Ce n’est donc pas par hasard si une franc-maçonnerie « intellectuelle », dite association ésotérique et initiatique, à caractère philosophique, visant à l’épanouissement de l’Homme et à la recherche de la vérité, naît avec les Lumières. Ces dernières, en soi grande mouvance philosophique très cartésienne – avec pour devise : « Aie le courage d’utiliser ton propre entendement ! » – traverse de toute sa puissance la pensée européenne du XVIIIème siècle. En la persuadant que la raison séparée des religions et le progrès, venu et à venir des découvertes scientifiques, peuvent à eux seuls, guider l’humanité vers la perfection et la sagesse. Portée par le rayonnement de ces Lumières, et en se donnant pour but « d’enseigner aux initiés un système de morale au moyen de symboles universels », la franc-maçonnerie, s’inscrit ainsi en parallèle, si l’on peut dire, dans les interstices des savoirs. Non dans la magie ou l’occultisme (trop souvent confondu avec l’ésotérisme) comme on a pu l’avancer, non plus dans le sectarisme, dont elle a parfois été soupçonnée plus tard – et encore aujourd’hui ! – mais bel et bien au sein même des sciences de l’Homme naissantes. Elles se nommeront d’abord sciences morales, puis sciences humaines au XIXème siècle, puis encore sciences humaines et sociales, au XXème siècle.

Naît alors sous ce vocable, un corpus universitaire (consacré par un décret publié au Journal Officiel (27 juillet 1958) qui regroupe une série de disciplines de plus en plus spécialisées : dans le sillage de la philosophie précitée, apparaissent ainsi, souvent liées par des passerelles, préhistoire, archéologie, linguistique, anthropologie, linguistique, logique, sociologie, psychologie, autant de passionnants domaines d’une recherche très productive. Viennent s’y ajouter la psychanalyse (comme « science du sens ») dans les années 1970, et plus récemment, avec une appellation popularisée par le frère avocat Alex Mellor, la maçonnologie, (en quelque sorte « science du fait maçonnique »).
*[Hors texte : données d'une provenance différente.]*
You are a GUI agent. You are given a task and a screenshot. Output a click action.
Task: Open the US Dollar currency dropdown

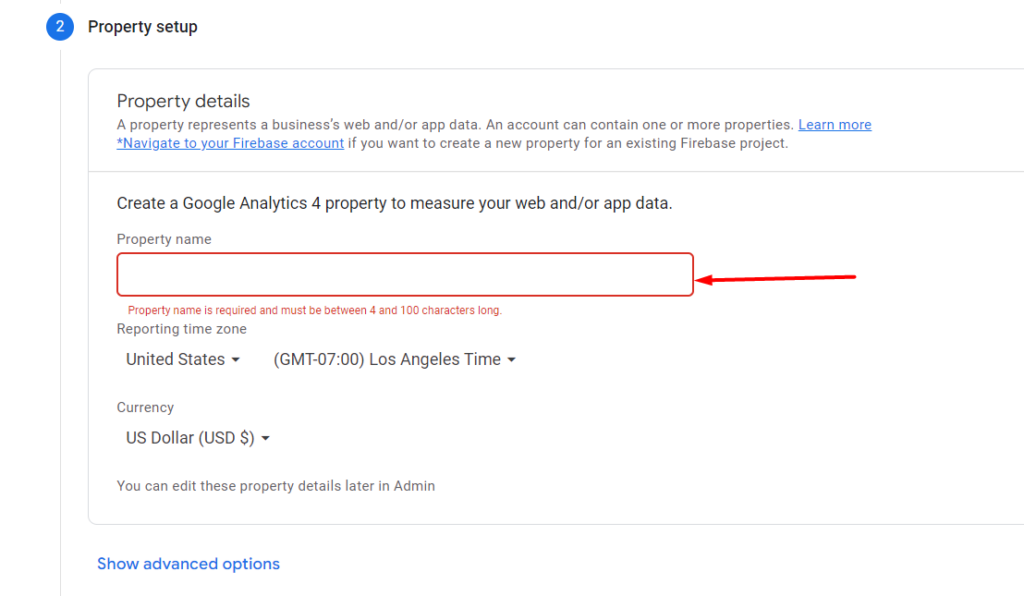click(x=197, y=438)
Point besoin de longs développements pour constater l’importance de la philosophie dans la franc-maçonnerie spéculative contemporaine. Nous pouvons même avancer que cette dernière serait bien compromise sans la foisonnante pensée gréco-romaine, qui au vrai, en constitue, sinon la substance, le permanent socle réflexif. Il n’est qu’à entendre les planches présentées en loge ou lire ouvrages et articles informatifs ou didactiques que nous publions en France et à travers le monde : nos discours s’abreuvent avec une avidité et un plaisir sans relâche, à la source des principaux philosophes antiques – de Socrate à Epictète, de Sénèque à Marc-Aurèle, par logiques et citations interposées. Et nous ne quittons pas le bassin méditerranéen, lorsque nous nous inspirons du logos des penseurs actuels, pour étayer nos idées.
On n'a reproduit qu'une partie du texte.